Dans nos brèves du jour, nous vous parlons des suites de l'affaire Mosley, du week-end cauchemardesque de David Coulthard, et des différentes excuses trouvées (ou pas) par Lewis Hamilton et Flavio Briatore !
Affaire Mosley (suite) :
L’hebdomadaire
News of the World, comme promis, a publié une suite à la saga Mosley dans son édition d’hier : les confessions exclusives de l’une des cinq prostituées ayant participé à la séance sadomasochiste du vendredi 28 mars.
La demoiselle, qui souhaite rester anonyme, y explique que le président de la FIA avait
lui-même exigé les connotations nazies qu’il dément.

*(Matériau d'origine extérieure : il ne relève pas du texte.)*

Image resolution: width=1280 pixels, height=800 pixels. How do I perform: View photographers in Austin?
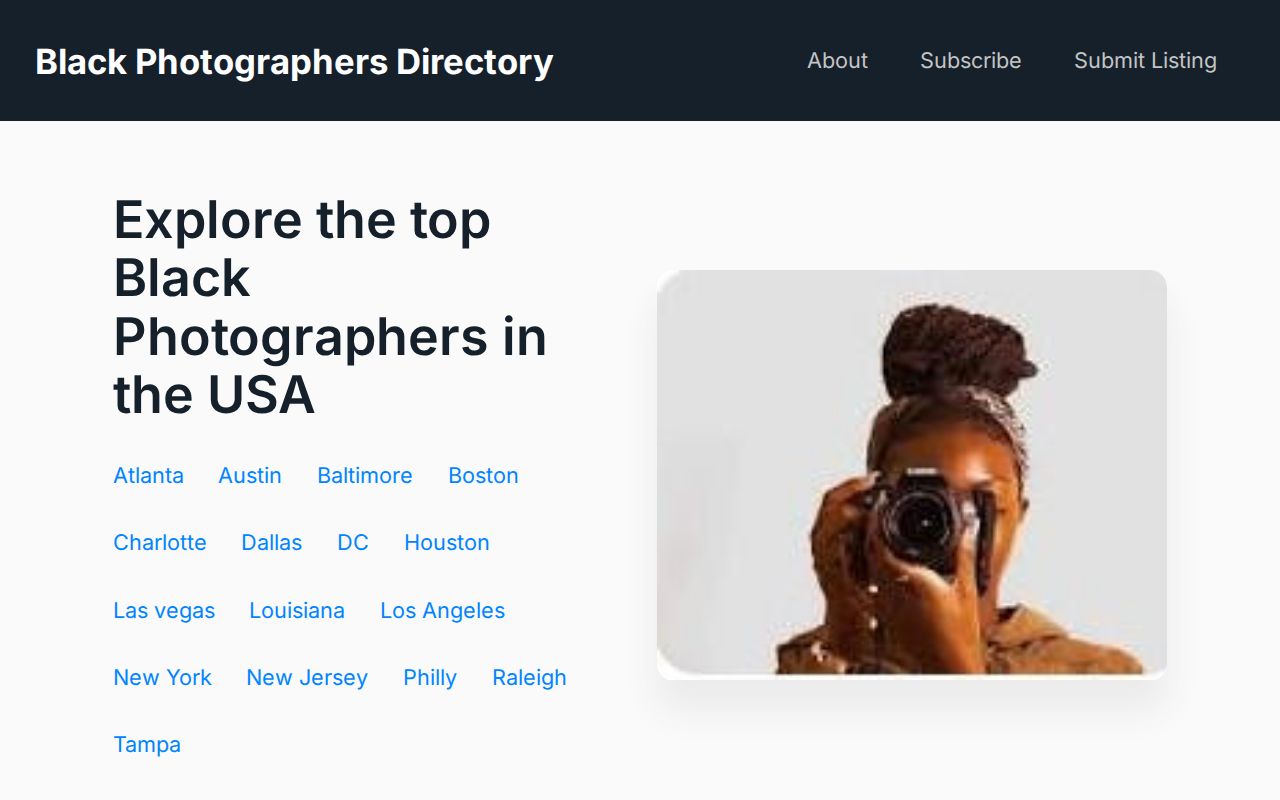point(249,475)
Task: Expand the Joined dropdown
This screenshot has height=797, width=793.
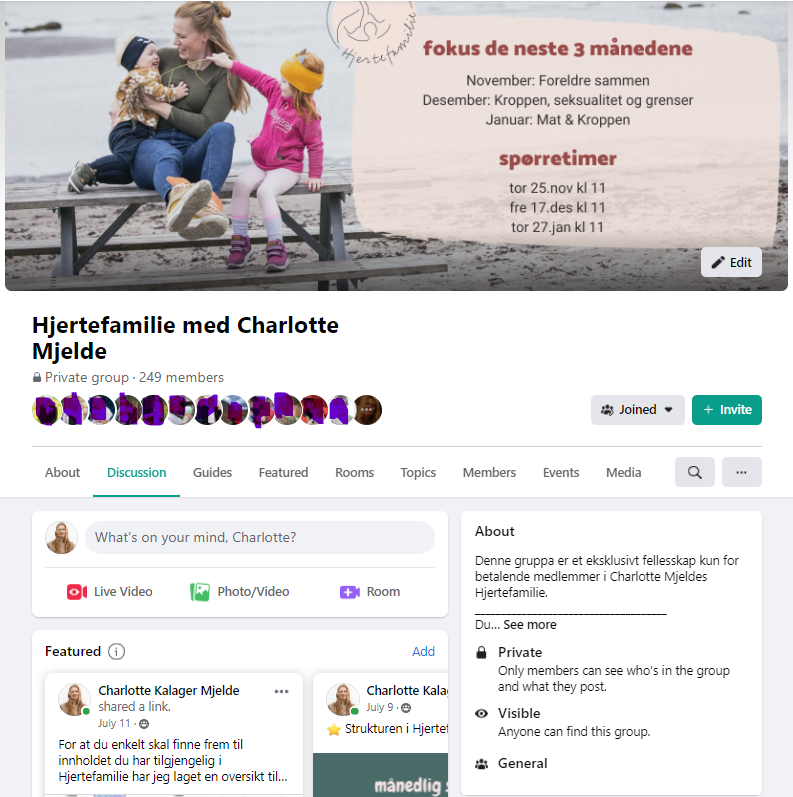Action: coord(637,410)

Au circuit, samedi, Jackie Stewart, triple champion du monde, s’étonnait que Max Mosley n’ait pas encore démissionné, ajoutant que l’affaire porte préjudice au sport automobile. «
Certains sponsors, désormais, pourraient hésiter à s’impliquer dans une discipline dirigée par une telle personne », concluait celui que Max Mosley décrivait l’an dernier comme un imbécile patenté. L’heure de la vengeance semble avoir sonné pour l’ex-pilote écossais.
Le flop :
Le week-end de David Coulthard s’est déroulé comme dans un cauchemar. Eliminé lors
de la première séquence de qualification, 17ème sur le grille de départ, l’Ecossais termine
18ème après un accrochage au départ qui causa une crevaison et l’obligea à changer ses roues, pour se poursuivre par une collision avec Jenson Button : «
Jenson était plus rapide que moi, mais on s’est accrochés.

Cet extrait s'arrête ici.